Oil Prices Mixed Amid China’s Economic Drag

Oil Prices Mixed Amid China’s Economic Drag
The WTI and Brent benchmarks moved in different directions Tuesday.

The West Texas Intermediate (WTI) and Brent crude oil prices moved in different directions Tuesday.

April WTI futures lost three cents Tuesday, settling at $56.56 per barrel. The WTI traded within a range from $56.09 to $57.19.

Brent crude oil for May delivery, however, ended the day higher at $65.86 per barrel. Tuesday’s settlement reflects a 19-cent gain.

Barani Krishnan, senior commodities analyst with Investing.com, told Rigzone that China’s lackluster economy and its elusive trade agreement with the United States “are turning into twin albatrosses around OPEC’s neck.”

“The Chinese drag on global markets is becoming evident,” said Krishnan. “We can see even how the most bullish sentiment in oil from massive output cuts is being offset by this.”

Krishnan pointed out that China’s government anticipates lower gross domestic product this year but is also cutting taxes in an effort to stimulate economic growth.

“Sure, there is talk of them buying loads of oil from the U.S. once a trade deal is done,” said Krishnan. “But there are also continuous whispers on how difficult the process has been, and for the Trump administration to apparently wrangle a commitment from their Chinese counterparts, especially on protection against intellectual piracy.”

Uncertainty regarding talks between the United States and China is creating problems of its own, noted Krishnan.

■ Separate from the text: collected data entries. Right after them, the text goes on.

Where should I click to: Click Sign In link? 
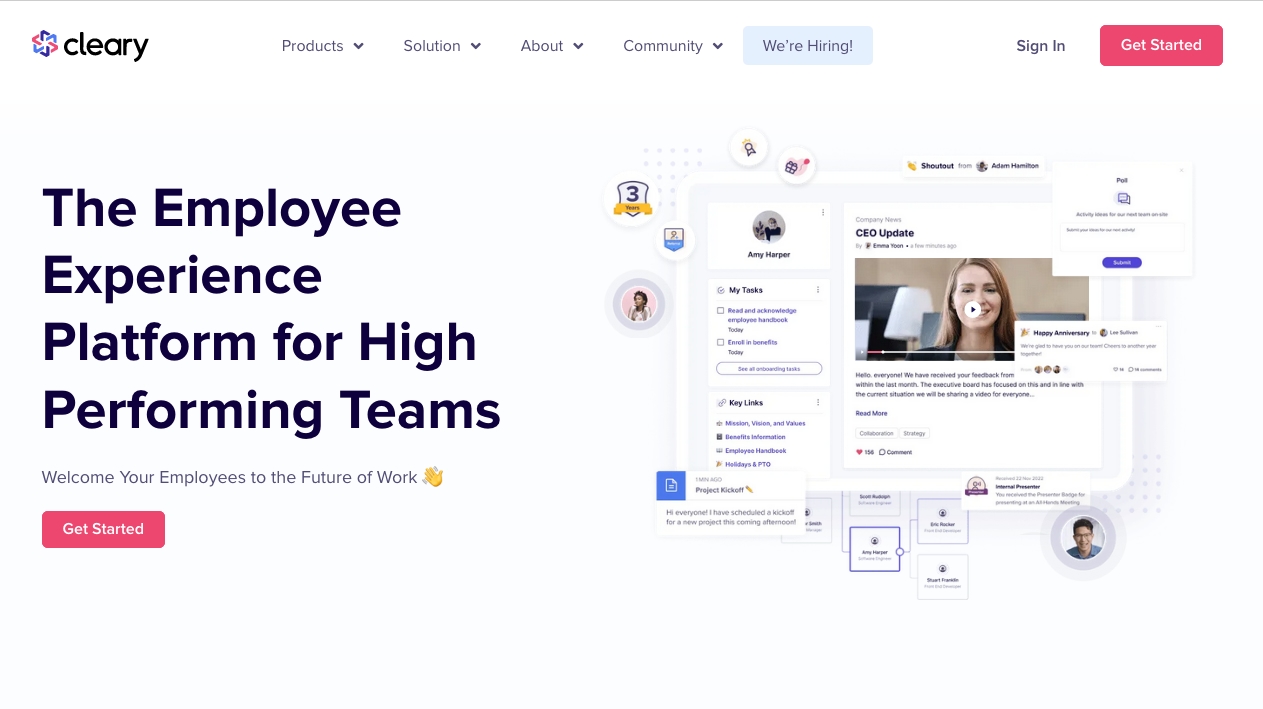point(1040,46)
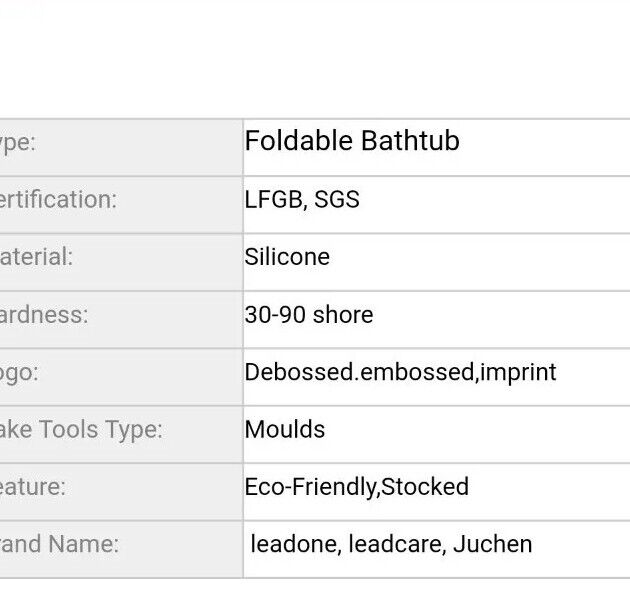The image size is (630, 607).
Task: Click the Feature label cell
Action: point(121,492)
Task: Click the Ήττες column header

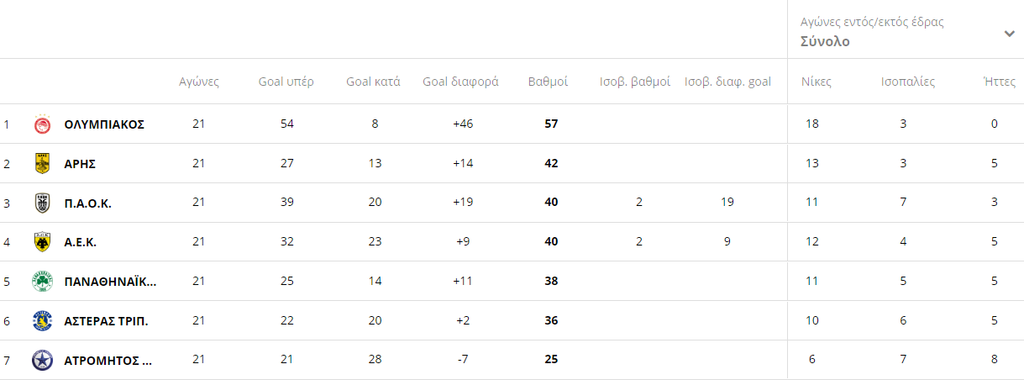Action: coord(999,82)
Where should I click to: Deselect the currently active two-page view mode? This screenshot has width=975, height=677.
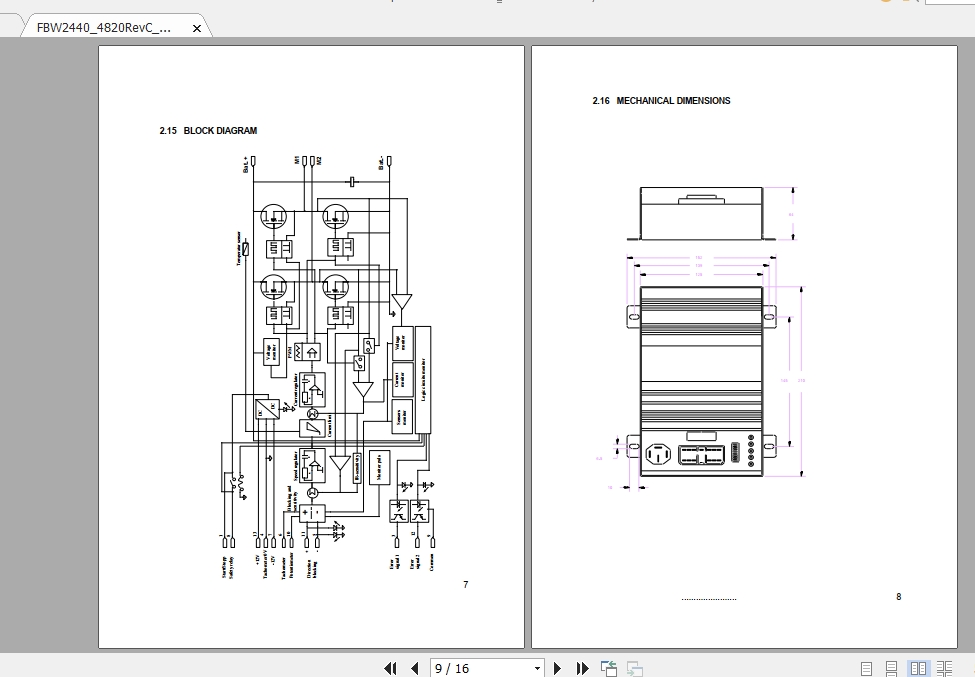pos(918,668)
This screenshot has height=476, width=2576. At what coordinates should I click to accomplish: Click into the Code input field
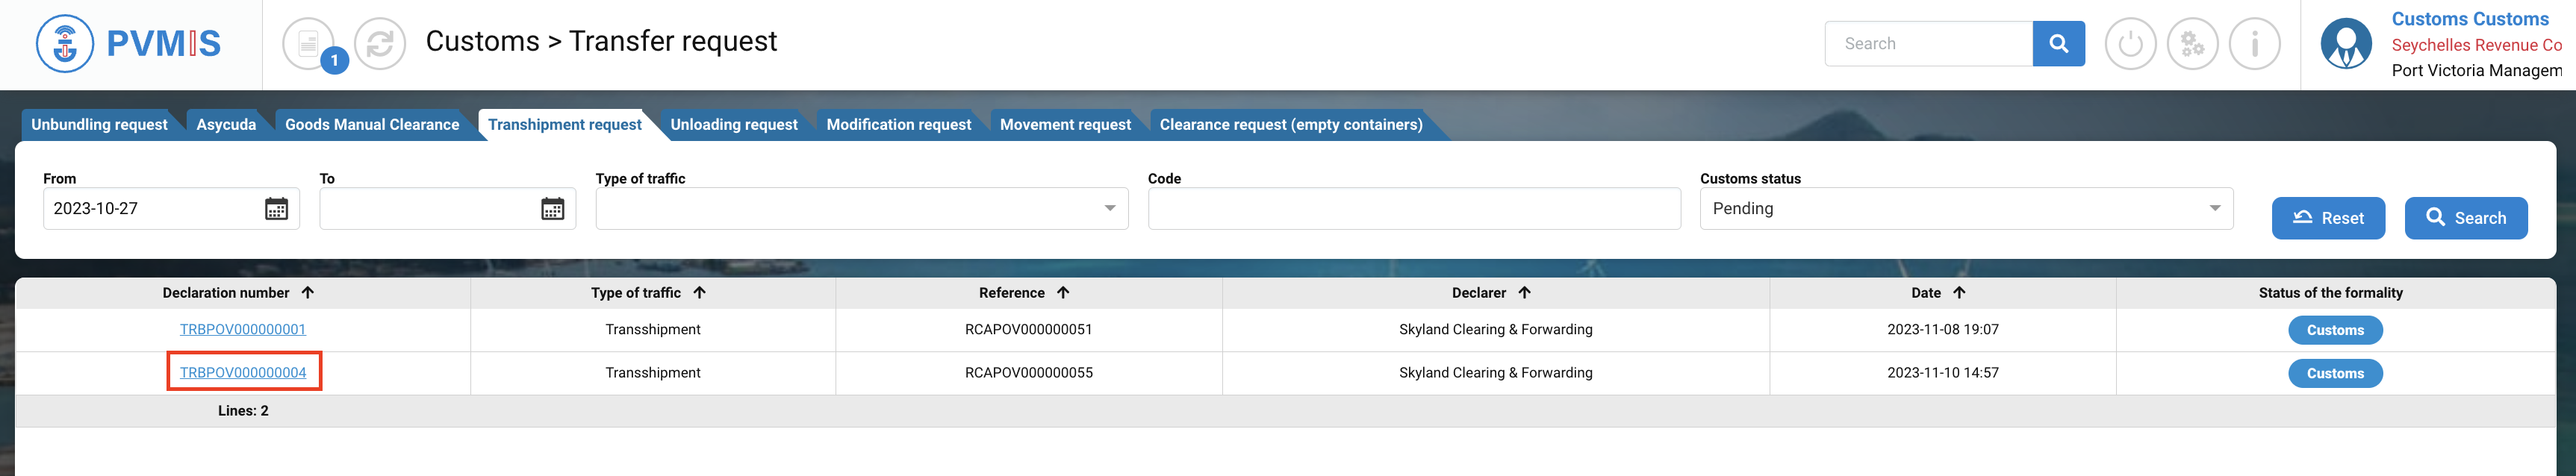[1413, 209]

“The lack of detail on the negotiations is triggering worries there may not be proper closure to the trade war,” Krishnan explained. “What we do know is that Trump has withheld raising further tariffs planned on Chinese goods, while his request that Beijing lift duties on U.S. agricultural products has yet to be approved.”

To be sure, Krishnan noted that in some quarters the perception of China’s economic state is worse than reality.

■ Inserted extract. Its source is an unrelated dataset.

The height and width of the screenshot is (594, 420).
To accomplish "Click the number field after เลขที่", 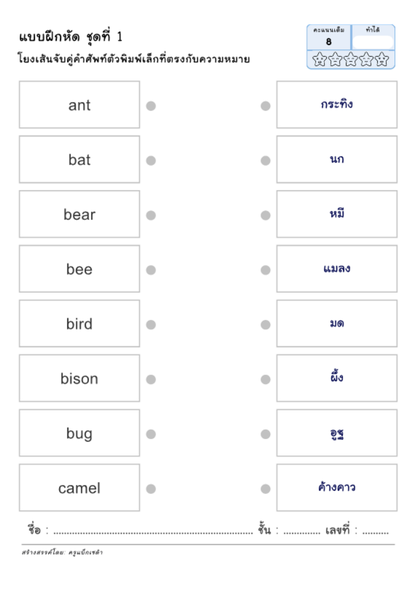I will click(x=375, y=532).
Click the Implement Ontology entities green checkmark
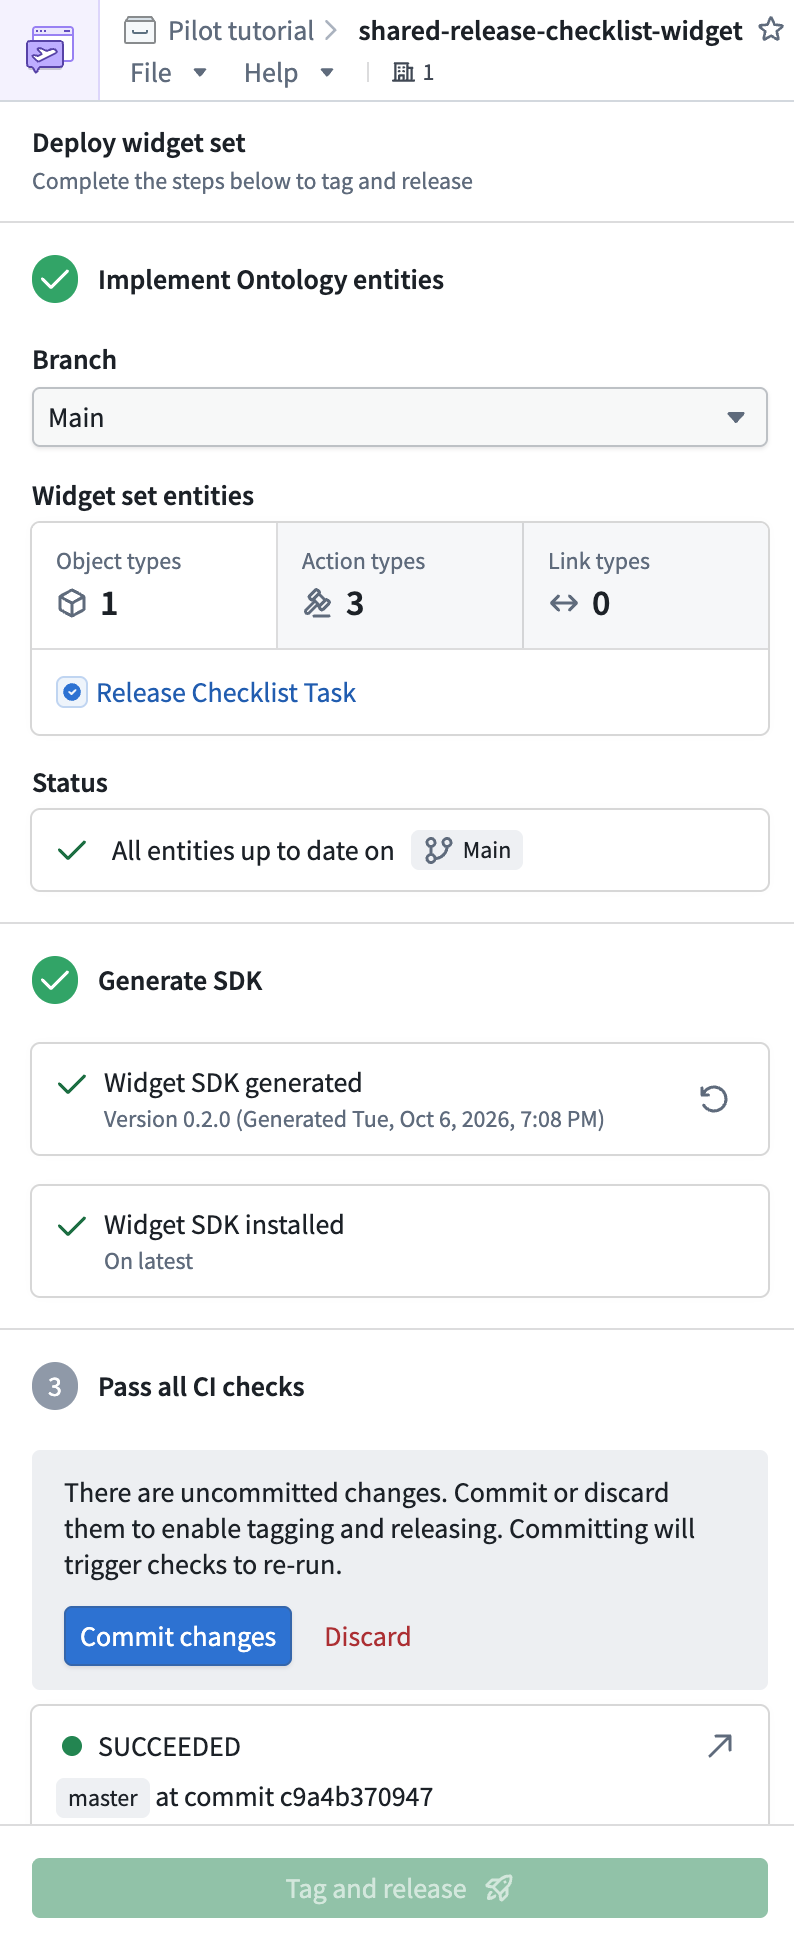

“The oil bulls will of course argue that the doom and gloom priced into the market far exceeds the reality of the actual slowdown in China and underestimates the Beijing authorities’ own commitment to boost growth,” Krishnan remarked. “The market is cognizant of the fact that the OPEC cuts can balance supplies and support prices at $60 a barrel at least. But OPEC must also recognize that there are significant factors outside its control that could disrupt its best-laid plans.”

The price of a gallon of reformulated gasoline (RBOB) edged upward Tuesday. The April RBOB contract price added nearly two cents to settle at $1.77.

Natural gas futures also finished the day higher, adding nearly three cents to settle at $2.88.